The group’s cohesiveness is not surprising. While they’re all still in their early to mid 20’s they actually formed way back in 2002 when they were growing up together in Victoria’s Mornington Peninsula.

Darren dropped out of school early and dedicated himself to writing songs while the other three guys were all doing punk rock covers in Karl’s garage. They met at the local dive venue (Melbourne’s ‘Arthouse’) and that was the start of that. Two indie EP’s on Below Par followed, then two albums through Eleven: a music company and a load of touring. Night after night they played their music together for the kids who got it and along the way they gradually figured out what their band could be.
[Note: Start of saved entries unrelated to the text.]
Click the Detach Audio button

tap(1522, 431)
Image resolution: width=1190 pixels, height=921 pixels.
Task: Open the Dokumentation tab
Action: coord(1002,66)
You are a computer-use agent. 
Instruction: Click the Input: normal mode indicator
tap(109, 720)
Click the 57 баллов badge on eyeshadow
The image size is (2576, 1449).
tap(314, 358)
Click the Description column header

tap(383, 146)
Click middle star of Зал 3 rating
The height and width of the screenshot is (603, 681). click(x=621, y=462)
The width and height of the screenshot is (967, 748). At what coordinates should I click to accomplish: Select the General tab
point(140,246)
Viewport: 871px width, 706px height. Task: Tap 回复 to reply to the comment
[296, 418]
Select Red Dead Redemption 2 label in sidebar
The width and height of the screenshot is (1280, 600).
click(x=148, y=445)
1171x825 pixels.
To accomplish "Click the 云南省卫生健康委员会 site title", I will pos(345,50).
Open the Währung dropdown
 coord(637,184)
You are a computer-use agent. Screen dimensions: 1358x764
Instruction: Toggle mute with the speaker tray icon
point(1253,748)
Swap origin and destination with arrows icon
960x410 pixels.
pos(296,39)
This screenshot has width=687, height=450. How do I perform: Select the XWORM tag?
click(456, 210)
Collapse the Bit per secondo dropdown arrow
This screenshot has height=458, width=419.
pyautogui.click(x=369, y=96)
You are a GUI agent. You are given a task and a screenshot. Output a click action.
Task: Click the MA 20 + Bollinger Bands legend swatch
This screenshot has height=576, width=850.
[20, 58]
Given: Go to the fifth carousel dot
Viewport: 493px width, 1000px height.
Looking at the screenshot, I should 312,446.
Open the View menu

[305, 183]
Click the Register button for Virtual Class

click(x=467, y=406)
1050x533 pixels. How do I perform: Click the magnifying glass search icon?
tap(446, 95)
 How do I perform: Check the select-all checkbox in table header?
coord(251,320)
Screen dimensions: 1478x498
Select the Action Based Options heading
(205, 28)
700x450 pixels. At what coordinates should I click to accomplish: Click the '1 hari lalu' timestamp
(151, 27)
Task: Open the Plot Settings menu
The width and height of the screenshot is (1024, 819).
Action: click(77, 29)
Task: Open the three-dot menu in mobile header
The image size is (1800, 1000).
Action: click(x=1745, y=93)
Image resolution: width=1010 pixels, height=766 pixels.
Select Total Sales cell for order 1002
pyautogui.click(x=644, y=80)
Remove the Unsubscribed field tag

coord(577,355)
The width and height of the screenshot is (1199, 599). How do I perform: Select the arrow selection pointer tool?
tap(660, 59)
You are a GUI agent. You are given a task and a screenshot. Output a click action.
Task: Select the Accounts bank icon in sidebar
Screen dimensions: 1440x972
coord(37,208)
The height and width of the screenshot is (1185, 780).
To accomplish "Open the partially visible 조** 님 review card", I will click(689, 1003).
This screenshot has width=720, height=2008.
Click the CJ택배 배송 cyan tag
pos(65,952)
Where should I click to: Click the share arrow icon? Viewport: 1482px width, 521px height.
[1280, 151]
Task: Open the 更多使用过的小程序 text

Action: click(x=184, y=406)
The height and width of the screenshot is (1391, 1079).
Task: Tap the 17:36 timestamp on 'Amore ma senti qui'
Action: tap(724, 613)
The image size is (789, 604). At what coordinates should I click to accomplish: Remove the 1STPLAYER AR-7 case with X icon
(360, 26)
Which all brings them, of course, to album number three. For classic artists like Midnight Oil and Hunters & Collectors this was the moment when all the pieces finally fell into place … yielding definitive albums that combined the juice of youth with the skills from an apprenticeship well served. In their own unassuming way KISSCHASY have now reached that same personal crossroads.

“Seizures” shows that powerfully personal songs played by a young band just as they hit their stride are as undeniable and irresistible now as they have ever been. Born out of time.